TRY IT →
Print exactly, and only, the lines running from the line containing "You are a computer-use agent. Screen dimensions: 1400x850" through the end of the records below.

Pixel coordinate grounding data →
· · · ·
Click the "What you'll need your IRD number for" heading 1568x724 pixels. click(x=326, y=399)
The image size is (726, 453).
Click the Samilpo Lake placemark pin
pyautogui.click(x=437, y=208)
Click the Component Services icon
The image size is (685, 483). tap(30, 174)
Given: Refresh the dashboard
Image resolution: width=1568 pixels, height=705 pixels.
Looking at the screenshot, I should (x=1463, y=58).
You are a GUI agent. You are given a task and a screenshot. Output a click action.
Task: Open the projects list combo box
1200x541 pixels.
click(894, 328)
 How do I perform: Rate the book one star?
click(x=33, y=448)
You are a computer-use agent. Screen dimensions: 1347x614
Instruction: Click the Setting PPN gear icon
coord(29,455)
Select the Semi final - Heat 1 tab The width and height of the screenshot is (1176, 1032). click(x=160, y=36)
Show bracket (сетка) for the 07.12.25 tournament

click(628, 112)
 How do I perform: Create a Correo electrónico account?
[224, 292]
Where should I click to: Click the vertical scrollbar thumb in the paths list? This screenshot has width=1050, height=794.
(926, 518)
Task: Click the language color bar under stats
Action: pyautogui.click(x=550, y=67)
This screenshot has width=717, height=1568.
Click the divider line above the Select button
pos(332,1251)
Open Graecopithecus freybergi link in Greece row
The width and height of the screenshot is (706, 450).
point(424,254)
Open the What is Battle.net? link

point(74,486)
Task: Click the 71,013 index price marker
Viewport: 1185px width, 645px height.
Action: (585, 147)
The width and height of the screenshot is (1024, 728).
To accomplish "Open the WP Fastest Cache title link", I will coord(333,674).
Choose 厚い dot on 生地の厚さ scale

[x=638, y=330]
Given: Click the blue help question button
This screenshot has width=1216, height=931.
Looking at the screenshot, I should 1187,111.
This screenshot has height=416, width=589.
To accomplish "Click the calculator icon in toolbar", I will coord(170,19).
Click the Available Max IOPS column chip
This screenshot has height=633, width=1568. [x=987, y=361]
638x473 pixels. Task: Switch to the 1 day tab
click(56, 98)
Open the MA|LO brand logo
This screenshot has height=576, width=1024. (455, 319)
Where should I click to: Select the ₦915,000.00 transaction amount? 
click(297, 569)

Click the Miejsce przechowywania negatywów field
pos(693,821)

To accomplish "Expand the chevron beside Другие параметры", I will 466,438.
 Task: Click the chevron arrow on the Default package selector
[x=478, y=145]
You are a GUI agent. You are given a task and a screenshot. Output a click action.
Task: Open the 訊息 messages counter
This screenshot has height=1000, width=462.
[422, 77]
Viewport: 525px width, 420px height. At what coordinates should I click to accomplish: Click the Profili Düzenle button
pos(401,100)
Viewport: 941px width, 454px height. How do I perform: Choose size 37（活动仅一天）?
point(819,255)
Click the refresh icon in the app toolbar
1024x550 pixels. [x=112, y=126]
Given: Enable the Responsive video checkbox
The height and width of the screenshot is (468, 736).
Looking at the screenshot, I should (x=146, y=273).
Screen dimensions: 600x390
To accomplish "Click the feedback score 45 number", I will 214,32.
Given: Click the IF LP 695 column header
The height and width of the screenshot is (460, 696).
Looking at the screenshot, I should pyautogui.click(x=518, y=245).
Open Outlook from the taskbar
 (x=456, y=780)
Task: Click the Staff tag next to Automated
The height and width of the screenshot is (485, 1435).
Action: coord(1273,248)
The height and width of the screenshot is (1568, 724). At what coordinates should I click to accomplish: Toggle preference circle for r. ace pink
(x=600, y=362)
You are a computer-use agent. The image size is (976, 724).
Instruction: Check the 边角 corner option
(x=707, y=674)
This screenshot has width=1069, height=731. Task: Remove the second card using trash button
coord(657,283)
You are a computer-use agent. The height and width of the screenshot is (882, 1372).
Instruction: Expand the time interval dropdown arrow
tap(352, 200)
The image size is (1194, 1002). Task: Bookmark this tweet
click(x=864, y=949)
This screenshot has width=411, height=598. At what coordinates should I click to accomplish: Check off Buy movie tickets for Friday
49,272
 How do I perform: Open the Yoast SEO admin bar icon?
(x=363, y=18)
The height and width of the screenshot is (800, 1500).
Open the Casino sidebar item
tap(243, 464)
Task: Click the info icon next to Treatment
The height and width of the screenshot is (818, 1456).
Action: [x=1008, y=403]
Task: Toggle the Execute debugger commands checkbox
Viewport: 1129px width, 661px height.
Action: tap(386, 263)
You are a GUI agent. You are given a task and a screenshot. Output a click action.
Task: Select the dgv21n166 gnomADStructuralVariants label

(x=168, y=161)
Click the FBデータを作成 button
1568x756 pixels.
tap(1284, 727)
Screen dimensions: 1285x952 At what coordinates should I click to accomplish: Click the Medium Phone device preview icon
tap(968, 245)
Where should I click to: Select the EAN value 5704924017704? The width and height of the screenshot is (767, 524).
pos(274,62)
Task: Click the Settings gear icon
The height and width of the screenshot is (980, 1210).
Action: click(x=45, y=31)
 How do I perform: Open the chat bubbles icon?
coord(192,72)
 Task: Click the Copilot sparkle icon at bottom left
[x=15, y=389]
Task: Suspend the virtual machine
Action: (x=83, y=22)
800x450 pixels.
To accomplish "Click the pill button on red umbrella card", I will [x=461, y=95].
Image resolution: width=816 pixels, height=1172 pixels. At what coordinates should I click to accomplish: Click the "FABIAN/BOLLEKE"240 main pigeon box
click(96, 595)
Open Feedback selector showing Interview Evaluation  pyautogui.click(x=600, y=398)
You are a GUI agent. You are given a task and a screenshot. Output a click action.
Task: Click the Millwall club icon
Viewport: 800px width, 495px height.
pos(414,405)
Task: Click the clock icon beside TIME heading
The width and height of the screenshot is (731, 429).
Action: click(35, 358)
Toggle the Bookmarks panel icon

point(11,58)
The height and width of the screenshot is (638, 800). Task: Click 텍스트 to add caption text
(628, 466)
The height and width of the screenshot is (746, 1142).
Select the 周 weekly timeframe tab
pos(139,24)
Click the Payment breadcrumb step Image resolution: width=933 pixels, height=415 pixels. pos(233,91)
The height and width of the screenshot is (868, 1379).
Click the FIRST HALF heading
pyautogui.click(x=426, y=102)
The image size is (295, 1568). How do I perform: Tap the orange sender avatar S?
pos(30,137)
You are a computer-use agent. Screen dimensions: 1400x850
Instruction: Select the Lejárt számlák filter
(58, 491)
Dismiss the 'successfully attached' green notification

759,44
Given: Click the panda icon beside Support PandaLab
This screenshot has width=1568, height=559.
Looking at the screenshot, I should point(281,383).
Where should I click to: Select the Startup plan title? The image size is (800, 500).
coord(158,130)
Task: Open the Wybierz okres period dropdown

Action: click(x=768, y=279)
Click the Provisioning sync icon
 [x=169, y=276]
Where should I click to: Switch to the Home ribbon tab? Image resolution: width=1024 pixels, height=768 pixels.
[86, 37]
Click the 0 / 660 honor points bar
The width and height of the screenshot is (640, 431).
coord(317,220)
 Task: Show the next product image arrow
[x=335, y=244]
· · · ·
EXERCISE RESULT →
You are a computer-use agent. Screen dimensions: 1400x850
Instruction: Select the Lejárt számlák filter
(58, 491)
Dismiss the 'successfully attached' green notification

759,44
Given: Click the panda icon beside Support PandaLab
This screenshot has width=1568, height=559.
Looking at the screenshot, I should point(281,383).
Where should I click to: Select the Startup plan title? The image size is (800, 500).
coord(158,130)
Task: Open the Wybierz okres period dropdown

Action: click(x=768, y=279)
Click the Provisioning sync icon
 [x=169, y=276]
Where should I click to: Switch to the Home ribbon tab? Image resolution: width=1024 pixels, height=768 pixels.
[86, 37]
Click the 0 / 660 honor points bar
The width and height of the screenshot is (640, 431).
coord(317,220)
 Task: Show the next product image arrow
[x=335, y=244]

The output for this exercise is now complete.